IN QUEGLI ANNI, in cui il linguaggio del contemporaneo si divideva sostanzialmente tra l’assertività delle immagini della Pop Art e il distacco delle formulazioni astratte del minimalismo (le mostre di Dan Flavin e Tom Wesselmann avevano preceduto quella di Merz proprio da Sperone negli spazi di via Cesare Beccaria), l’opera di Marisa Merz non poteva che preannunciare una nuova via, quella che di lì a poco l’avrebbe condotta, unica donna, a lavorare accanto agli artisti dell’Arte Povera.
Nell’ottobre del 1968 Marisa, infatti, viene invitata a prendere parte alla mostra Arte Povera + Azioni Povere, curata da Germano Celant ad Amalfi. Con lei espongono il marito Mario Merz, Giuseppe Penone, Giulio Paolini, Alighiero Boetti, Luciano Fabro, Gilberto Zorio, Jannis Kounellis, Emilio Prini, Michelangelo Pistoletto e Pierpaolo Calzolari. Per l’occasione Marisa Merz presenta sulla spiaggia di fronte agli antichi Arsenali un lavoro realizzato con coperte arrotolate e tenute insieme da fili di rame o scotch, e alcuni oggetti legati all’infanzia della figlia Beatrice fatti di fili di nylon, rame o lana.

CON QUESTI PRIMI LAVORI, e poi le successive sculture realizzate sempre con il nylon e con la cera, l’idea di variabilità e mobilità dell’immagine, di crescita irregolare e caotica della forma, già presente nelle prime opere in alluminio, si incarna nell’uso di materiali duttili e leggeri, talvolta deperibili, che incarnano con la loro sola presenza un’idea di fragilità, che rispecchia la dimensione stessa dell’esistenza.

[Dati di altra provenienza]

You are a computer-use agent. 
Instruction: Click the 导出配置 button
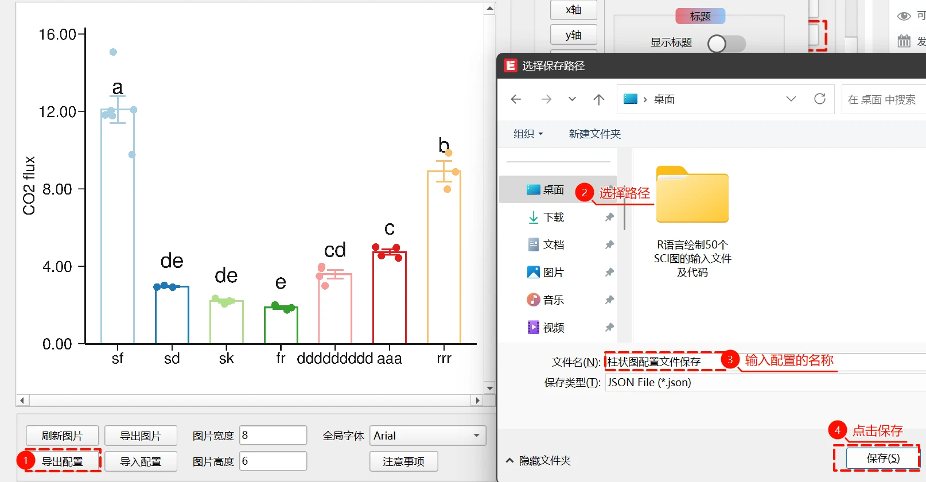coord(63,461)
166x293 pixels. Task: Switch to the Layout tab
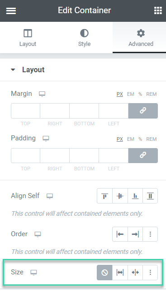28,38
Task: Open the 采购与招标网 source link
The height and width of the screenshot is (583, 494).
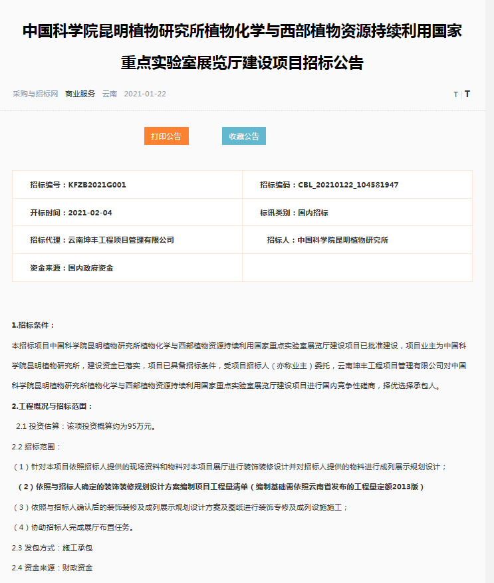Action: pos(35,94)
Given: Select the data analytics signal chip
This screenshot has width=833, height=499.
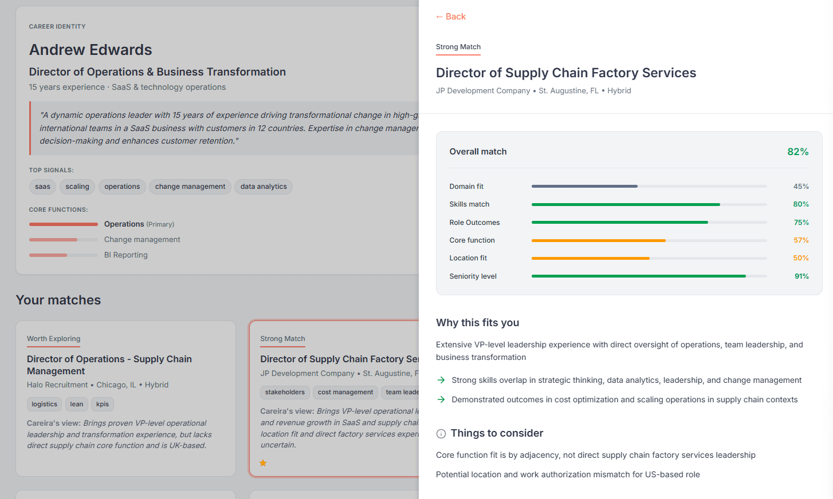Looking at the screenshot, I should [263, 187].
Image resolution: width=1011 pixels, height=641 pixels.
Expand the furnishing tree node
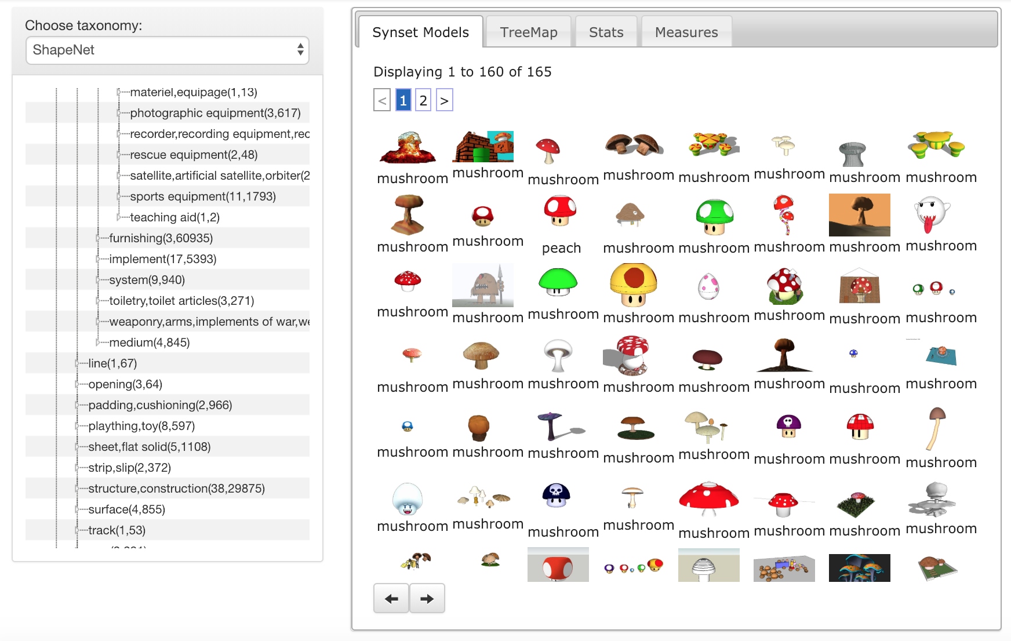(x=98, y=238)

Questa unione tra tempo dell’opera e tempo della realtà viene ribadita dall’artista in un’azione eccezionale che realizza a Roma per la galleria L’Attico di Fabio Sargentini nel febbraio del 1970. A bordo di un aereo Cesna, che parte dall’aeroporto dell’Urbe, l’artista comunica a terra lungo tutto il tragitto di volo le coordinate di velocità di navigazione e altitudine che vengono riportate da Sargentini su un grafico. Il disegno finale del percorso viene esposto nella galleria su uno dei tavoli di ferro che compongono la mostra, insieme ad altri oggetti già proposti ad Amalfi.

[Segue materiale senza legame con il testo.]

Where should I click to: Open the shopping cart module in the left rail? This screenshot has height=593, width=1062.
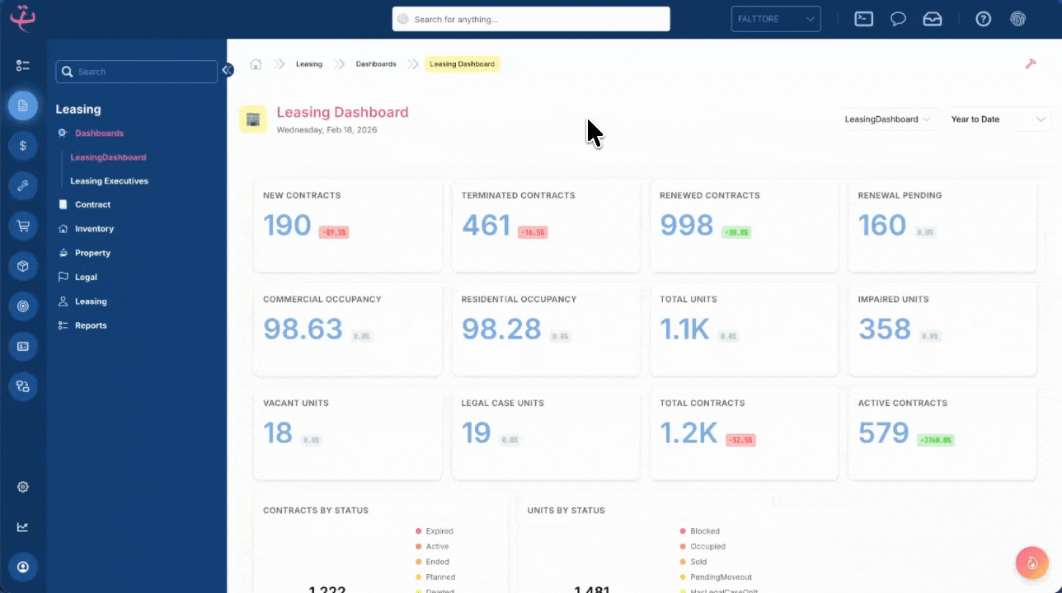23,226
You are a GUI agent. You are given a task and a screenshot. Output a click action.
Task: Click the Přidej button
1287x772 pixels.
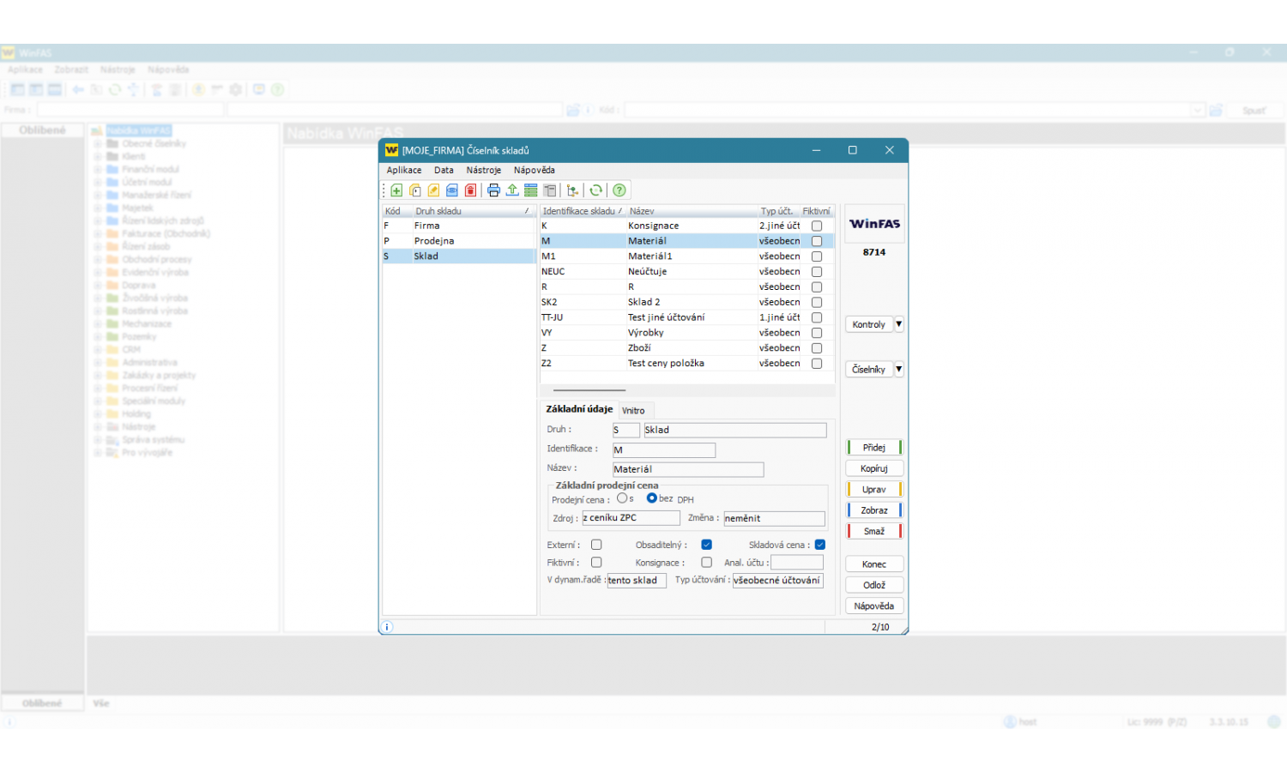tap(873, 448)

DA QUEL MOMENTO, e lungo tutti gli anni Settanta, le sue mostre si configurano spesso come raccolte di lavori eseguiti singolarmente in tempi diversi. Il passato e il presente si uniscono in insiemi vari di opere che finiscono con il comporre una sorta di collezione e catalogo di gesti e azioni. Un succedersi di gesti e di azioni che finiscono con l’incarnare il procedere stesso della vita.
Da allora Marisa Merz ha esposto nelle rassegne e nei musei più importanti del mondo: dalla Biennale di Venezia (dove è presente la prima volta nel 1972 e dove le viene conferito nel 2013 il Leone d’oro alla carriera) a Documenta 7 curata da Rudi Fuchs a Kassel nel 1982 (dove espone insieme a Meret Oppenheim), dal Pompidou di Parigi al Metropolitan Museum di New York. Il suo lavoro, insieme a quello di alcune artiste più o meno sue coetanee come Louise Borgeois, Carla Accardi ed Eva Hesse ha aperto la strada a molti successivi sguardi e sensibilità femminili nel campo dell’arte.
Nelle sue tessiture fitte e apparentemente caotiche di fili di nylon, con cui creava immagini tanto semplici quanto incisive, così come negli irregolari ma incredibilmente incisivi ritratti e autoritratti dipinti degli anni Ottanta o in quelli deformi e delicati delle piccole teste in creta, resina, terra cruda o in bronzo degli anni recenti, l’artista ha dato forma a un mondo fragile e impermanente ma sempre pronto a trasformarsi in qualcosa di nuovo e inaspettato, come un violino di cera al sole.